Last Modified: 03 Jan 2011 11:06 GMT
Police detained over 100 people in Moscow and Saint Petersburg during demonstrations on December 31, 2010 [EPA]

Boris Nemtsov, a leader in the Russian opposition movement and a former first deputy prime minister, was sentenced to 15 days in prison by a Moscow court on Sunday.

Nemtsov was arrested along with two other opposition leaders for disobeying police while taking part in an unsanctioned New Year's Eve opposition rally.

"This is an absolute disgrace," Nemtsov told Moscow radio after his sentencing.

Yevgeny Chernousov, Nemtsov's lawyer, dismissed the charges as groundless, voicing the court's unfair selective process in deciding what evidence it wants to believe.
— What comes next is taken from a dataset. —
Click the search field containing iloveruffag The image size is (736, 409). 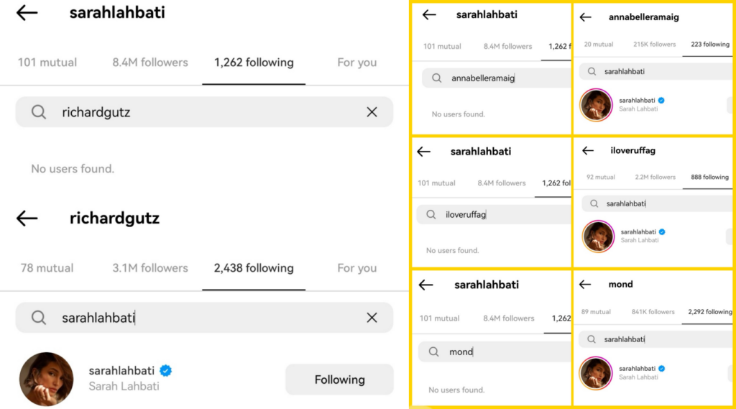click(x=493, y=214)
"It astonished us how easily the court used a variety of far-fetched arguments to deny the evidences of 13 people who were near Nemtsov and who saw everything [during the rally]," Chernousov said.

"At the same time it [the court] accepted the evidences of two policemen."
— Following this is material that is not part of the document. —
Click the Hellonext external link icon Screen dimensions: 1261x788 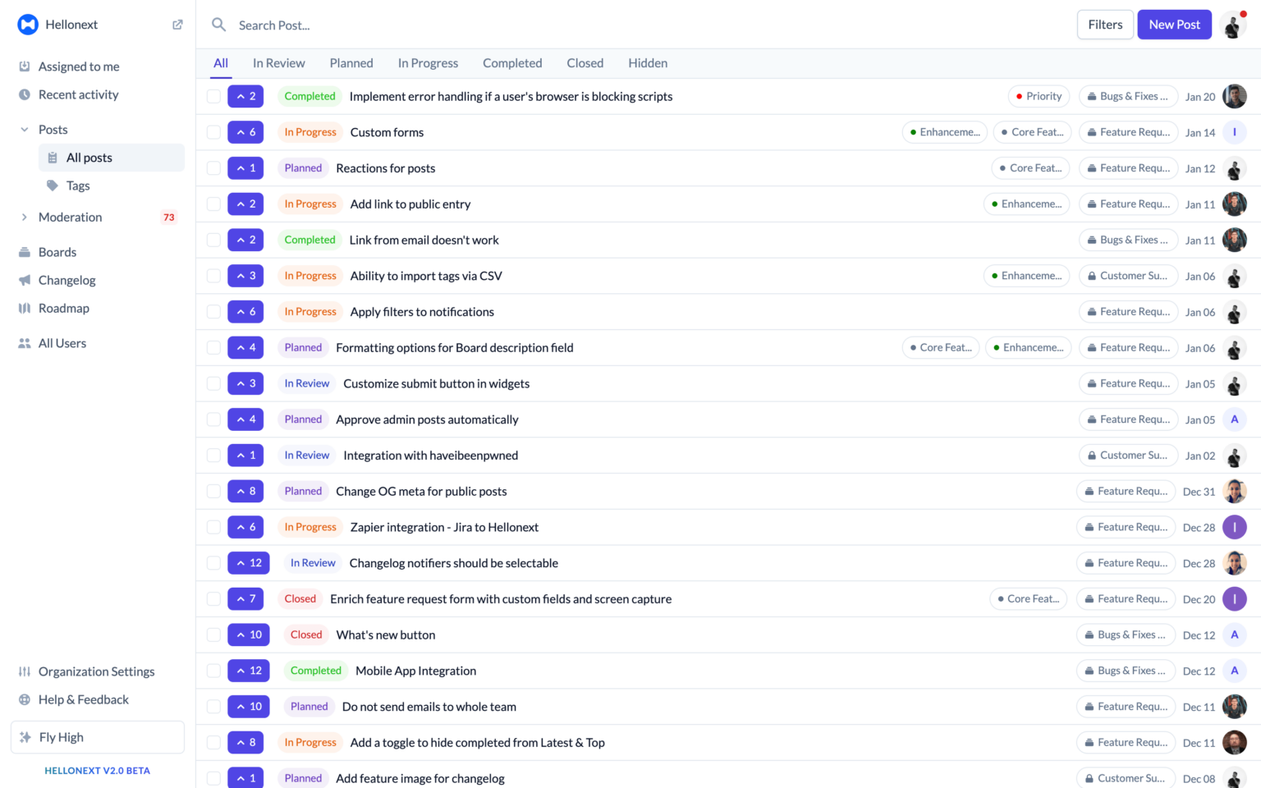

City authorities allowed the protesters to assemble on a small section of a central Moscow square a few blocks from the Kremlin.

But Russian reports said Nemtsov and a group of other opposition leaders tried to break through the police ranks, leading to their immediate arrest.

The rally was one of many in a series of traditional end-of-month demonstrations called by opposition leaders to assert Article 31 of Russia's constitution, which grants Russians freedom of assembly.

Moscow police detained over 100 people in Moscow and Saint Petersburg during the New Year's Eve protests.

Nemtsov's arrest came just days after Kremlin critic and former oil tycoon Mikhail Khodorkovsky's jail sentence was extended by six years.

Khodorkovsky's arrest was the first time in several years that an opposition leader had been imprisoned, a sign of the government's harsher stance against those who question the Kremlin's policies.